--- WORK REQUEST ---
Down to the last character, repeat the entries beneath this task.

--- EXTRACTED INFORMATION ---
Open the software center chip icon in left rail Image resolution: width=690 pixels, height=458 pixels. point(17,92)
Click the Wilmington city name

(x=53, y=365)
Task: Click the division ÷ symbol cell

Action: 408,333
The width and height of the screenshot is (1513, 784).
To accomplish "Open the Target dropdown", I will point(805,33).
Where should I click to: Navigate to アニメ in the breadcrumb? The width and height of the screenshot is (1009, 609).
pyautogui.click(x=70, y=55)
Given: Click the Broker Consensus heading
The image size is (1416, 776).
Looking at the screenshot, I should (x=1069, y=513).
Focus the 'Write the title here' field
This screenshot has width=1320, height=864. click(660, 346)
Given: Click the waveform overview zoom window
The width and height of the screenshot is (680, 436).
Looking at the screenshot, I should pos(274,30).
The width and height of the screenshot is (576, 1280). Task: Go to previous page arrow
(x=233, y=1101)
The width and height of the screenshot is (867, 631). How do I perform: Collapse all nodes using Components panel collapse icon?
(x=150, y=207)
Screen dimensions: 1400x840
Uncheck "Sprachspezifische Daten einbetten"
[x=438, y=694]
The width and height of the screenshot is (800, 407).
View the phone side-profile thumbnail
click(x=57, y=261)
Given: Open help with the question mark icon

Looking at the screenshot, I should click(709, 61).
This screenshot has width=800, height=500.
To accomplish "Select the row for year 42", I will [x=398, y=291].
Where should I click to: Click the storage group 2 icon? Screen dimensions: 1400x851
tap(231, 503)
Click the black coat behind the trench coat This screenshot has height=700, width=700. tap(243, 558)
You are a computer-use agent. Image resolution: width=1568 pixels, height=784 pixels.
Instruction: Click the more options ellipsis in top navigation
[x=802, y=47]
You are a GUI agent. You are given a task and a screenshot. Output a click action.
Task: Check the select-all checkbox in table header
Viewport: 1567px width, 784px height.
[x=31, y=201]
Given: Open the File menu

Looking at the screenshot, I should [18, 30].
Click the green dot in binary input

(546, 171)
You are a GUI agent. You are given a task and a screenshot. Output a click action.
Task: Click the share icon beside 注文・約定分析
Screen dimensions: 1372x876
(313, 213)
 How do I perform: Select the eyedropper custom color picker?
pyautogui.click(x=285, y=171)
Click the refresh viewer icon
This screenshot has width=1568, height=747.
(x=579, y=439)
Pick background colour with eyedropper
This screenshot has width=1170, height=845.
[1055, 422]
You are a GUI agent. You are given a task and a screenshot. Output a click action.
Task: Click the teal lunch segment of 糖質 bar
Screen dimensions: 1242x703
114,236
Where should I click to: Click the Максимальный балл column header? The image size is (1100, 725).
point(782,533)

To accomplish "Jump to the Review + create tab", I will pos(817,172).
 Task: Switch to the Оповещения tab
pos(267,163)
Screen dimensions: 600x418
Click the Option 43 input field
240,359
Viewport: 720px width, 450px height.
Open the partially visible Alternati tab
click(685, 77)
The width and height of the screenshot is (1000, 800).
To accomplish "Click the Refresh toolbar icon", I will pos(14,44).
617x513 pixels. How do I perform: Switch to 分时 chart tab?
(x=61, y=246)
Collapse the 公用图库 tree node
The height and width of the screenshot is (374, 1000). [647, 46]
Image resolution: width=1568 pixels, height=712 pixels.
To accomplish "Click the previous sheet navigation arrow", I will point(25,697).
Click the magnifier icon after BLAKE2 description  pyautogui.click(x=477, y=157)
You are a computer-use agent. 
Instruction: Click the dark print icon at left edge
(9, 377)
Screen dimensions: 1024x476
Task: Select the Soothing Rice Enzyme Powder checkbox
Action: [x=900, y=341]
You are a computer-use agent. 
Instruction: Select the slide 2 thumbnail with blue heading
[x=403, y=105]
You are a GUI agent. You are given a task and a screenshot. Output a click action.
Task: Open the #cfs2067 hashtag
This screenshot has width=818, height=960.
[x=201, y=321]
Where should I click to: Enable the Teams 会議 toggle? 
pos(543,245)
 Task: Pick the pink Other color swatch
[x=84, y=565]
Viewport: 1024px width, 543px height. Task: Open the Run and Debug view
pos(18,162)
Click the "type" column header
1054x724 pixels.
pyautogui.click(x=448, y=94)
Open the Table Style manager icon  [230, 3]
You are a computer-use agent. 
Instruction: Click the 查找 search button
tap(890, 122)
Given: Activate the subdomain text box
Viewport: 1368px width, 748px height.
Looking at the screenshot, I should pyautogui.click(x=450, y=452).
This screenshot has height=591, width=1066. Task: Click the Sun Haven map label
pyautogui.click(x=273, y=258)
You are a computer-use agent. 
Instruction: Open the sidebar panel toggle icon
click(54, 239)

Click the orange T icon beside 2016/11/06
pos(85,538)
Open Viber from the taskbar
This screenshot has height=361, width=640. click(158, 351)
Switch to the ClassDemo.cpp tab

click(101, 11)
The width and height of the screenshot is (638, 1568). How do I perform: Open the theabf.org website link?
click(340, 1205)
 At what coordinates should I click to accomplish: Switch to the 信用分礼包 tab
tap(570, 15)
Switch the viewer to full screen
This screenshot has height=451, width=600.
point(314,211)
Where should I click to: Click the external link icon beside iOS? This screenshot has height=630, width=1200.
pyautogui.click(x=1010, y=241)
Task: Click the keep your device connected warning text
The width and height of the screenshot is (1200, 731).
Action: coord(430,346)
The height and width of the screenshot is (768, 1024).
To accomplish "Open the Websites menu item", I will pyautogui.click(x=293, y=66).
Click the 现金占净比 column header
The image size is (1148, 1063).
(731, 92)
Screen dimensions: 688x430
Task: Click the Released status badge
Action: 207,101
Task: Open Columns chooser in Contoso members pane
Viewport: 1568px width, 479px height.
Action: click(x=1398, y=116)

--- WRITTEN REPLY ---
Open the software center chip icon in left rail Image resolution: width=690 pixels, height=458 pixels. point(17,92)
Click the Wilmington city name

(x=53, y=365)
Task: Click the division ÷ symbol cell

Action: 408,333
The width and height of the screenshot is (1513, 784).
To accomplish "Open the Target dropdown", I will point(805,33).
Where should I click to: Navigate to アニメ in the breadcrumb? The width and height of the screenshot is (1009, 609).
pyautogui.click(x=70, y=55)
Given: Click the Broker Consensus heading
The image size is (1416, 776).
Looking at the screenshot, I should (x=1069, y=513).
Focus the 'Write the title here' field
This screenshot has width=1320, height=864. click(660, 346)
Given: Click the waveform overview zoom window
The width and height of the screenshot is (680, 436).
Looking at the screenshot, I should pos(274,30).
The width and height of the screenshot is (576, 1280). Task: Go to previous page arrow
(x=233, y=1101)
The width and height of the screenshot is (867, 631). How do I perform: Collapse all nodes using Components panel collapse icon?
(x=150, y=207)
Screen dimensions: 1400x840
Uncheck "Sprachspezifische Daten einbetten"
[x=438, y=694]
The width and height of the screenshot is (800, 407).
View the phone side-profile thumbnail
click(x=57, y=261)
Given: Open help with the question mark icon

Looking at the screenshot, I should click(709, 61).
This screenshot has width=800, height=500.
To accomplish "Select the row for year 42", I will [x=398, y=291].
Where should I click to: Click the storage group 2 icon? Screen dimensions: 1400x851
tap(231, 503)
Click the black coat behind the trench coat This screenshot has height=700, width=700. tap(243, 558)
You are a computer-use agent. Image resolution: width=1568 pixels, height=784 pixels.
Instruction: Click the more options ellipsis in top navigation
[x=802, y=47]
You are a GUI agent. You are given a task and a screenshot. Output a click action.
Task: Check the select-all checkbox in table header
Viewport: 1567px width, 784px height.
[x=31, y=201]
Given: Open the File menu

Looking at the screenshot, I should [18, 30].
Click the green dot in binary input

(546, 171)
You are a GUI agent. You are given a task and a screenshot. Output a click action.
Task: Click the share icon beside 注文・約定分析
Screen dimensions: 1372x876
(313, 213)
 How do I perform: Select the eyedropper custom color picker?
pyautogui.click(x=285, y=171)
Click the refresh viewer icon
This screenshot has width=1568, height=747.
(x=579, y=439)
Pick background colour with eyedropper
This screenshot has width=1170, height=845.
[1055, 422]
You are a GUI agent. You are given a task and a screenshot. Output a click action.
Task: Click the teal lunch segment of 糖質 bar
Screen dimensions: 1242x703
114,236
Where should I click to: Click the Максимальный балл column header? The image size is (1100, 725).
point(782,533)

To accomplish "Jump to the Review + create tab", I will pos(817,172).
 Task: Switch to the Оповещения tab
pos(267,163)
Screen dimensions: 600x418
Click the Option 43 input field
240,359
Viewport: 720px width, 450px height.
Open the partially visible Alternati tab
click(685, 77)
The width and height of the screenshot is (1000, 800).
To accomplish "Click the Refresh toolbar icon", I will pos(14,44).
617x513 pixels. How do I perform: Switch to 分时 chart tab?
(x=61, y=246)
Collapse the 公用图库 tree node
The height and width of the screenshot is (374, 1000). [647, 46]
Image resolution: width=1568 pixels, height=712 pixels.
To accomplish "Click the previous sheet navigation arrow", I will point(25,697).
Click the magnifier icon after BLAKE2 description  pyautogui.click(x=477, y=157)
You are a computer-use agent. 
Instruction: Click the dark print icon at left edge
(9, 377)
Screen dimensions: 1024x476
Task: Select the Soothing Rice Enzyme Powder checkbox
Action: [x=900, y=341]
You are a computer-use agent. 
Instruction: Select the slide 2 thumbnail with blue heading
[x=403, y=105]
You are a GUI agent. You are given a task and a screenshot. Output a click action.
Task: Open the #cfs2067 hashtag
This screenshot has width=818, height=960.
[x=201, y=321]
Where should I click to: Enable the Teams 会議 toggle? 
pos(543,245)
 Task: Pick the pink Other color swatch
[x=84, y=565]
Viewport: 1024px width, 543px height. Task: Open the Run and Debug view
pos(18,162)
Click the "type" column header
1054x724 pixels.
pyautogui.click(x=448, y=94)
Open the Table Style manager icon  [230, 3]
You are a computer-use agent. 
Instruction: Click the 查找 search button
tap(890, 122)
Given: Activate the subdomain text box
Viewport: 1368px width, 748px height.
Looking at the screenshot, I should pyautogui.click(x=450, y=452).
This screenshot has height=591, width=1066. Task: Click the Sun Haven map label
pyautogui.click(x=273, y=258)
You are a computer-use agent. 
Instruction: Open the sidebar panel toggle icon
click(54, 239)

Click the orange T icon beside 2016/11/06
pos(85,538)
Open Viber from the taskbar
This screenshot has height=361, width=640. click(158, 351)
Switch to the ClassDemo.cpp tab

click(101, 11)
The width and height of the screenshot is (638, 1568). How do I perform: Open the theabf.org website link?
click(340, 1205)
 At what coordinates should I click to accomplish: Switch to the 信用分礼包 tab
tap(570, 15)
Switch the viewer to full screen
This screenshot has height=451, width=600.
point(314,211)
Where should I click to: Click the external link icon beside iOS? This screenshot has height=630, width=1200.
pyautogui.click(x=1010, y=241)
Task: Click the keep your device connected warning text
The width and height of the screenshot is (1200, 731).
Action: coord(430,346)
The height and width of the screenshot is (768, 1024).
To accomplish "Open the Websites menu item", I will pyautogui.click(x=293, y=66).
Click the 现金占净比 column header
The image size is (1148, 1063).
(731, 92)
Screen dimensions: 688x430
Task: Click the Released status badge
Action: 207,101
Task: Open Columns chooser in Contoso members pane
Viewport: 1568px width, 479px height.
Action: click(x=1398, y=116)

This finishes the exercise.